━━━━━ Raw data

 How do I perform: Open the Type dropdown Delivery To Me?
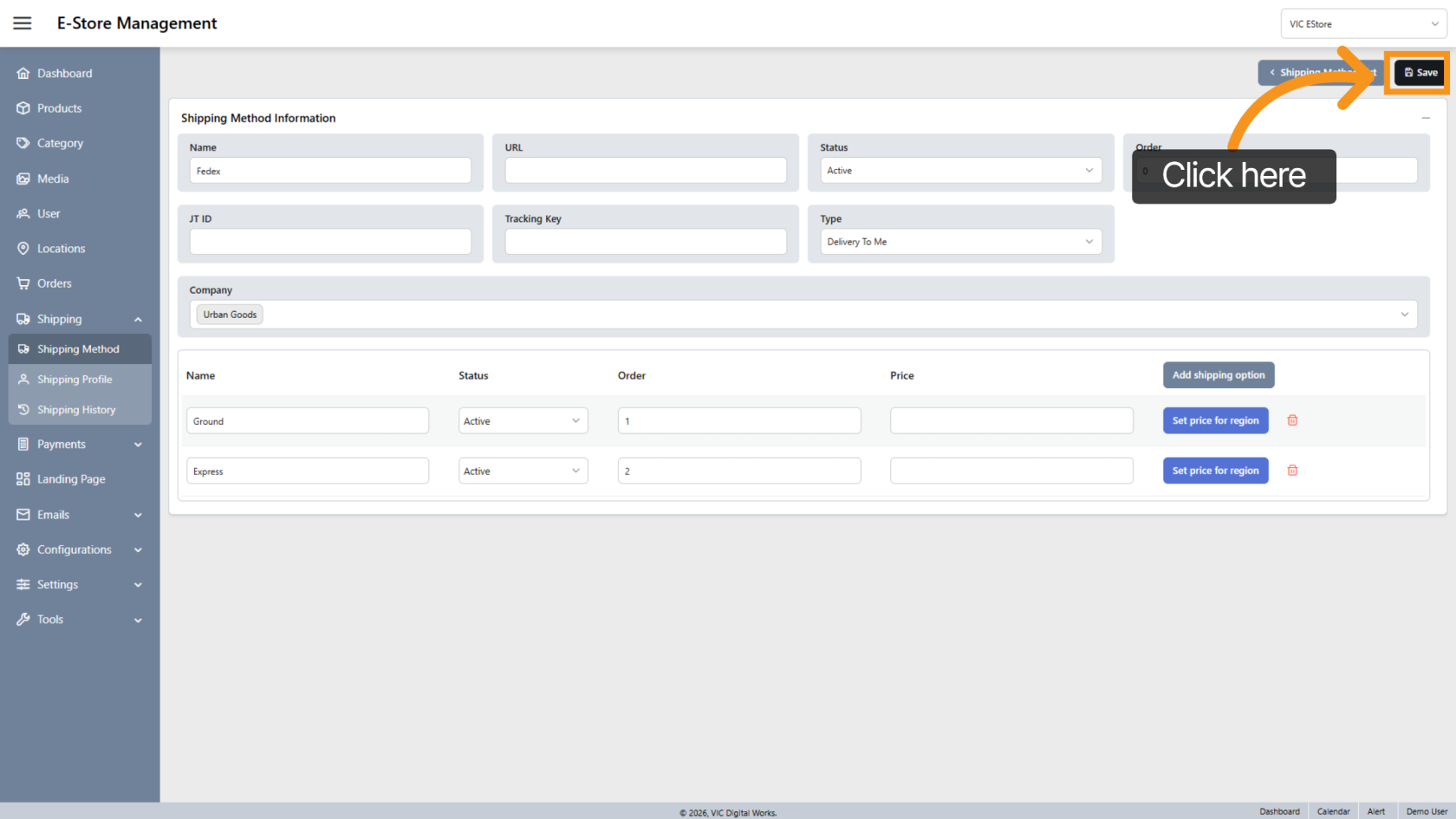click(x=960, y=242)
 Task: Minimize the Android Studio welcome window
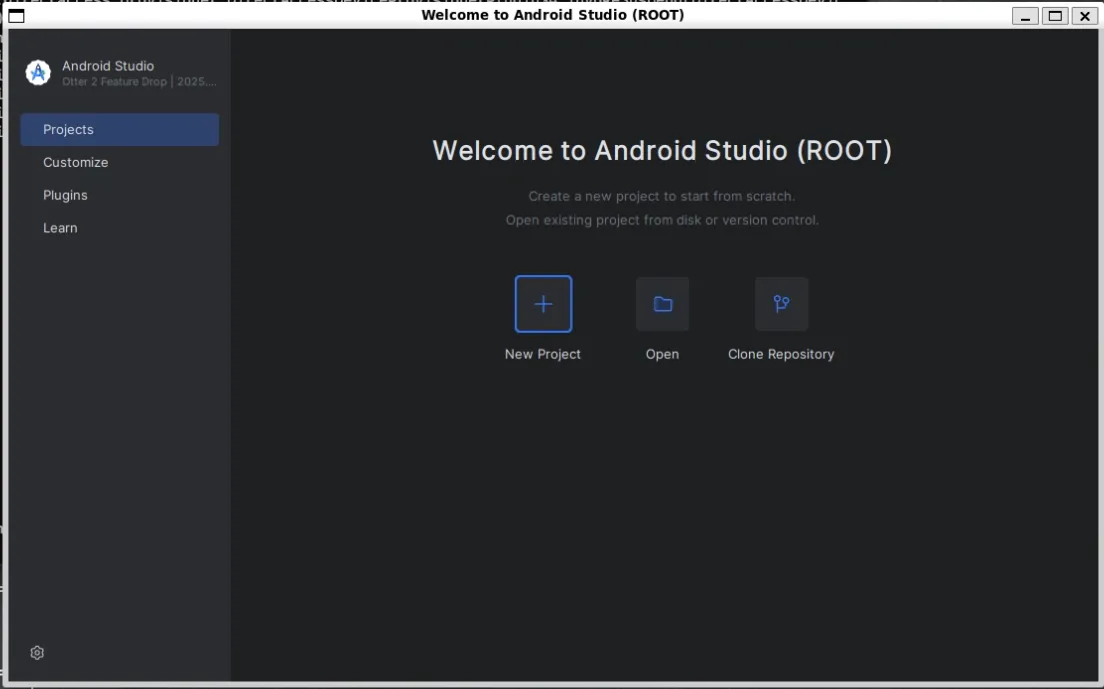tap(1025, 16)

━━━━━━━━━━
━━━━━ Raw data

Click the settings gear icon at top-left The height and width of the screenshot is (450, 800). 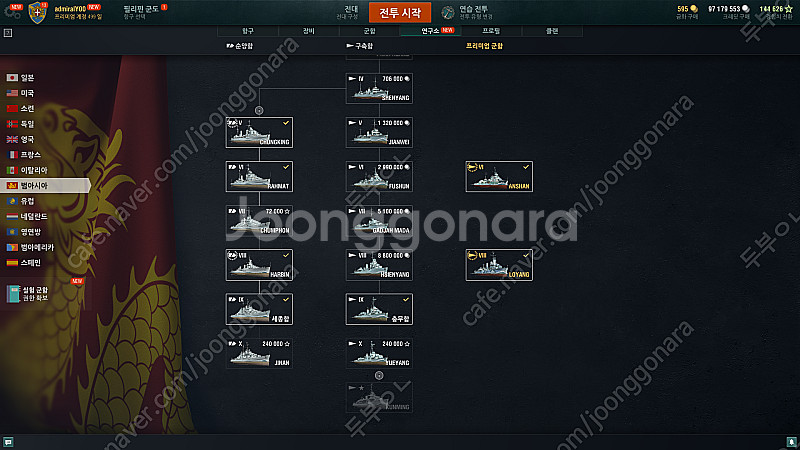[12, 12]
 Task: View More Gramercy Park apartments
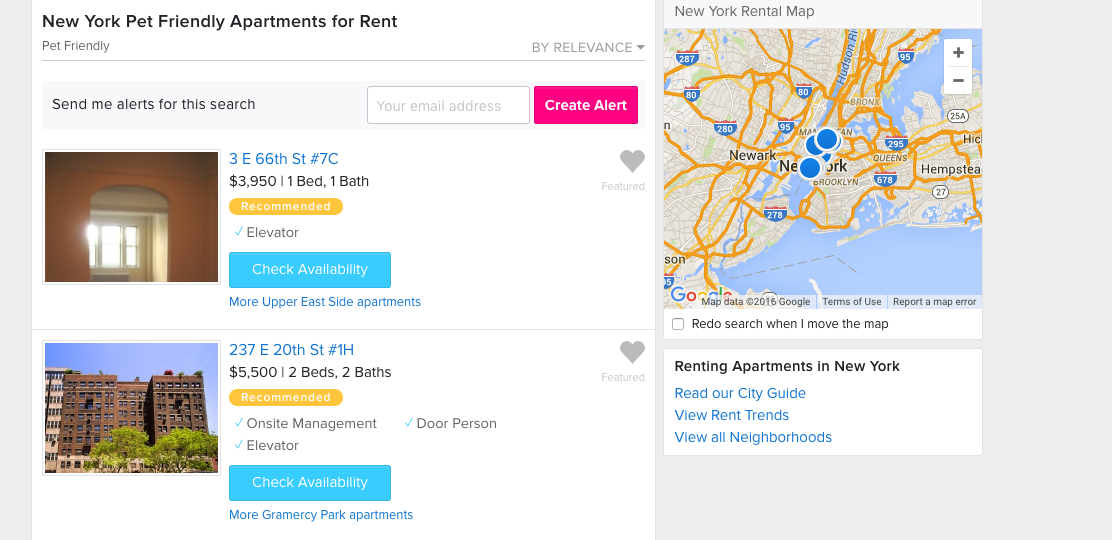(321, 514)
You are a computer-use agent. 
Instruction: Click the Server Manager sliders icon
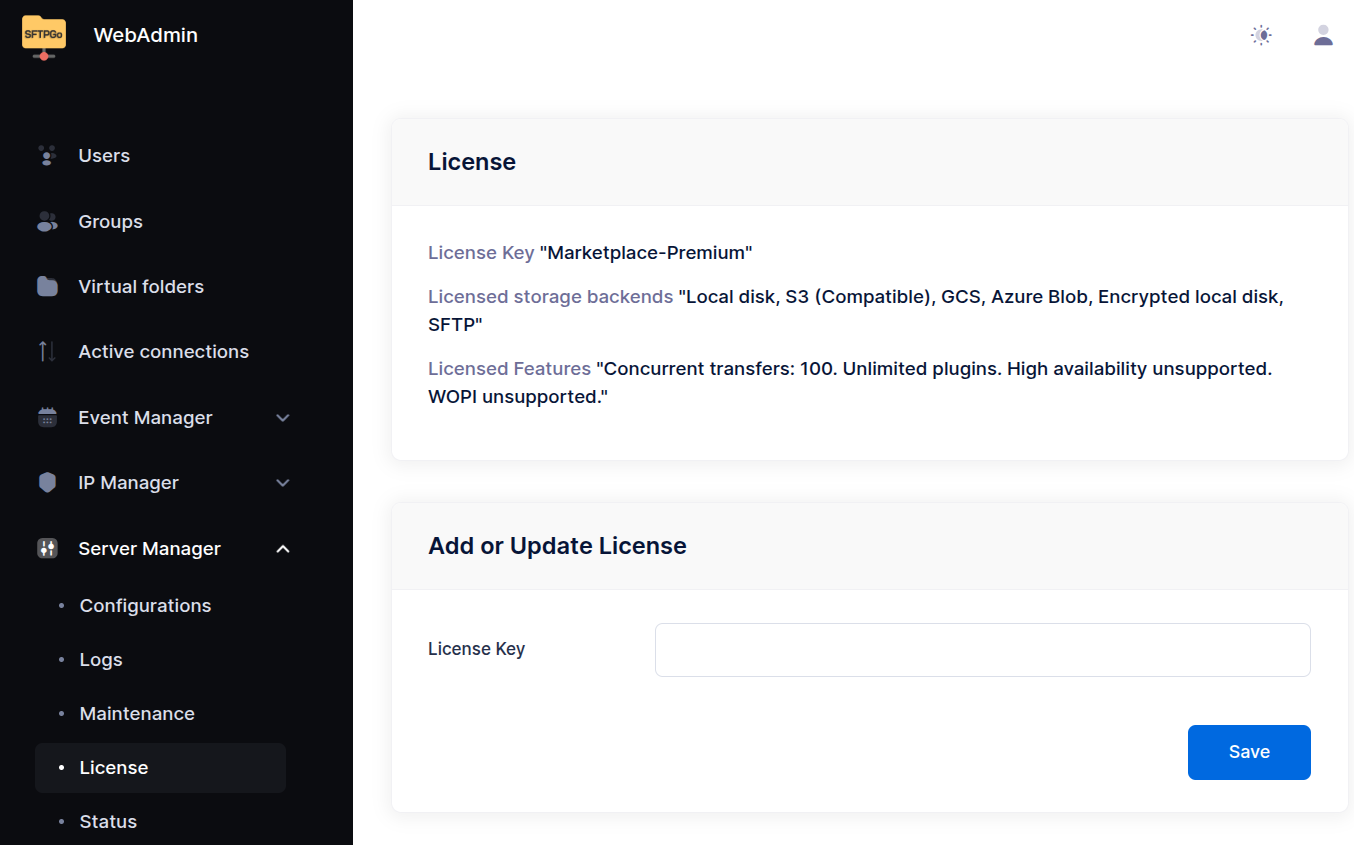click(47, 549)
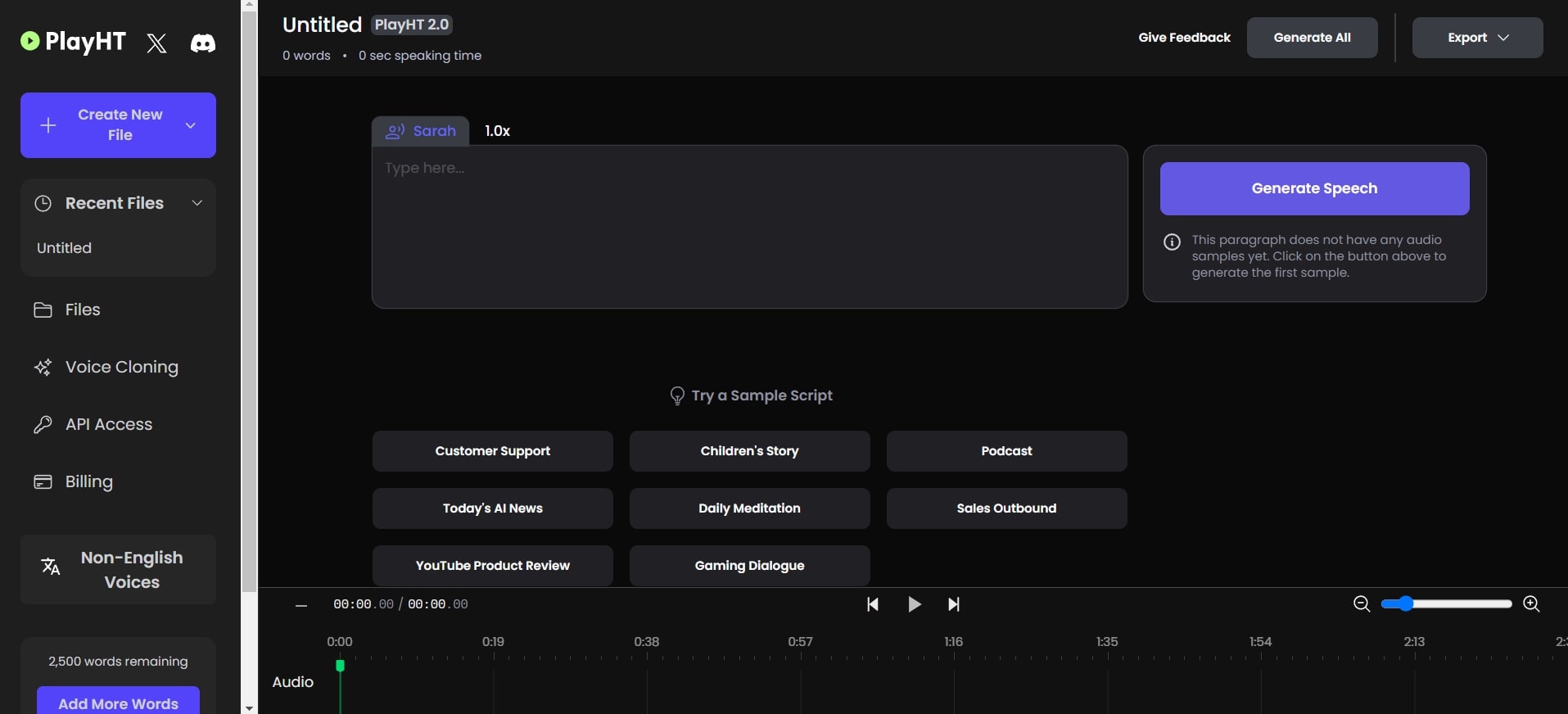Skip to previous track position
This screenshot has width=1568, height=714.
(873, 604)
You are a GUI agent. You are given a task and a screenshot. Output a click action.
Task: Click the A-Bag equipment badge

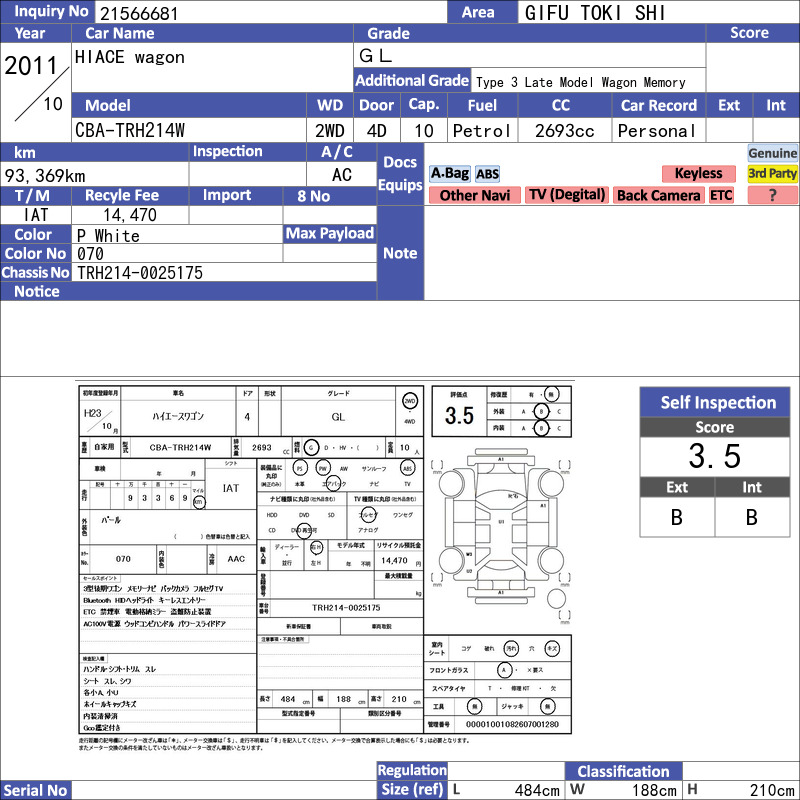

━━━━━━━━━━

→ Exercise:
What should come back is an exact copy of the lines above from the line with "You are a computer-use agent." to the line with "Task: Click the A-Bag equipment badge", both included, minus the pictures.

→ Problem solution:
You are a computer-use agent. 
Instruction: Click the Server Manager sliders icon
click(47, 549)
Skip to previous track position
This screenshot has width=1568, height=714.
(873, 604)
You are a GUI agent. You are given a task and a screenshot. Output a click action.
Task: Click the A-Bag equipment badge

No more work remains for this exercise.